> **Task goal**: Return every line of the data below that contains the string "icon". Matching is case-sensitive.

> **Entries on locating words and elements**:
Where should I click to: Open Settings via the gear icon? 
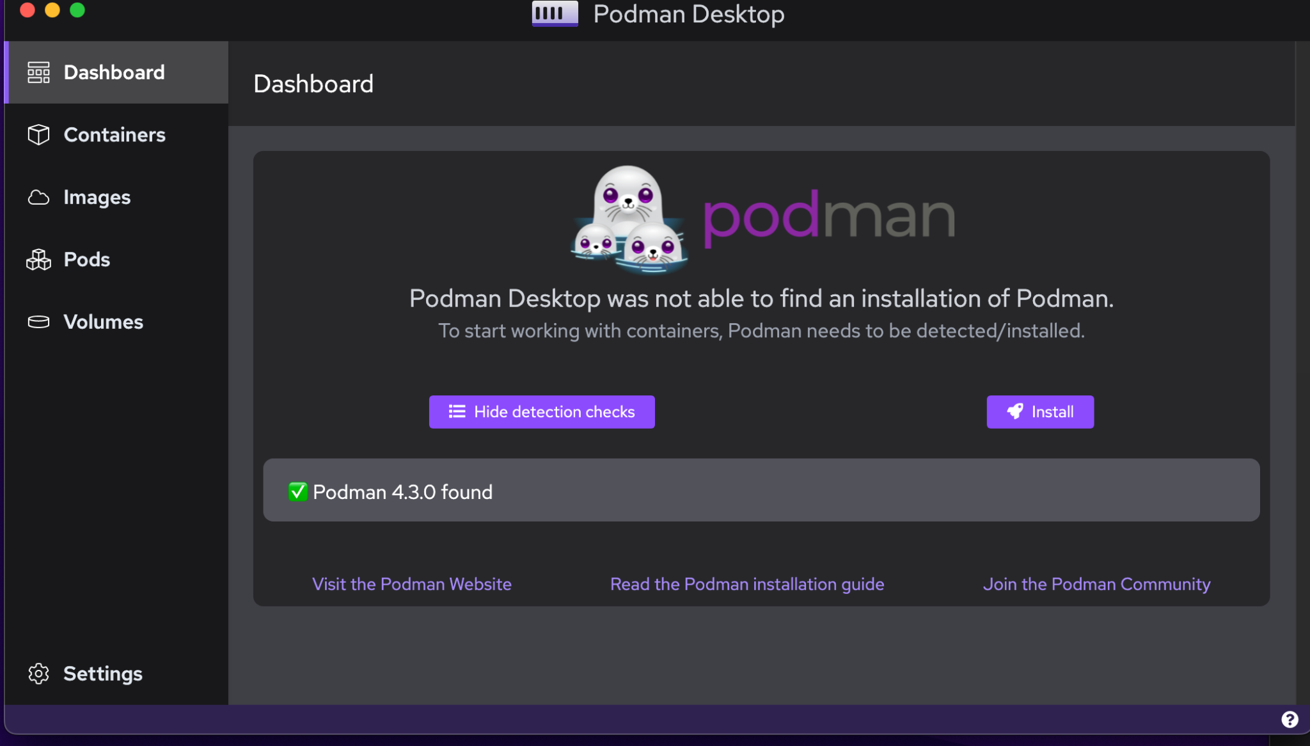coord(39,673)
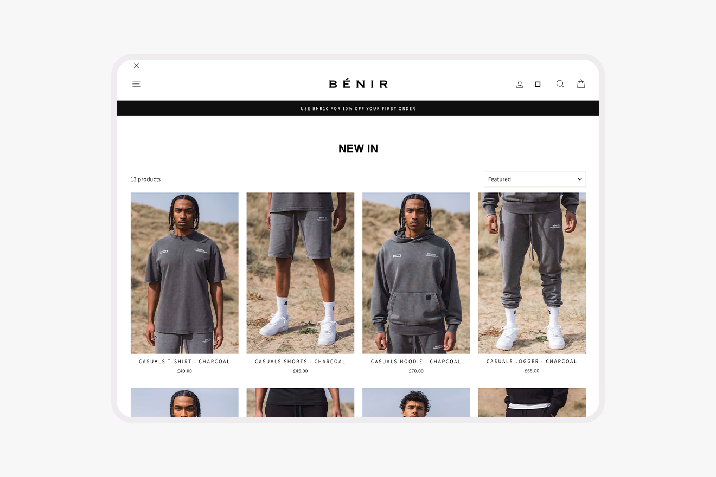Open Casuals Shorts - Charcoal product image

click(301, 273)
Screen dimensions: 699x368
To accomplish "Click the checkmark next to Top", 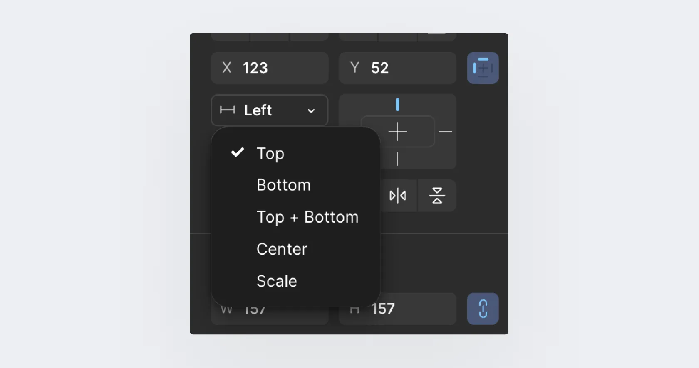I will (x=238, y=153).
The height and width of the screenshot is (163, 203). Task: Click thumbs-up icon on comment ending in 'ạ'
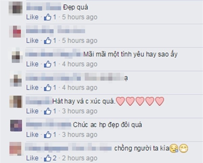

> **Finished answer**:
Where should I click to: Open Settings via the gear icon? 
The height and width of the screenshot is (163, 203). Task: Click thumbs-up icon on comment ending in 'ạ'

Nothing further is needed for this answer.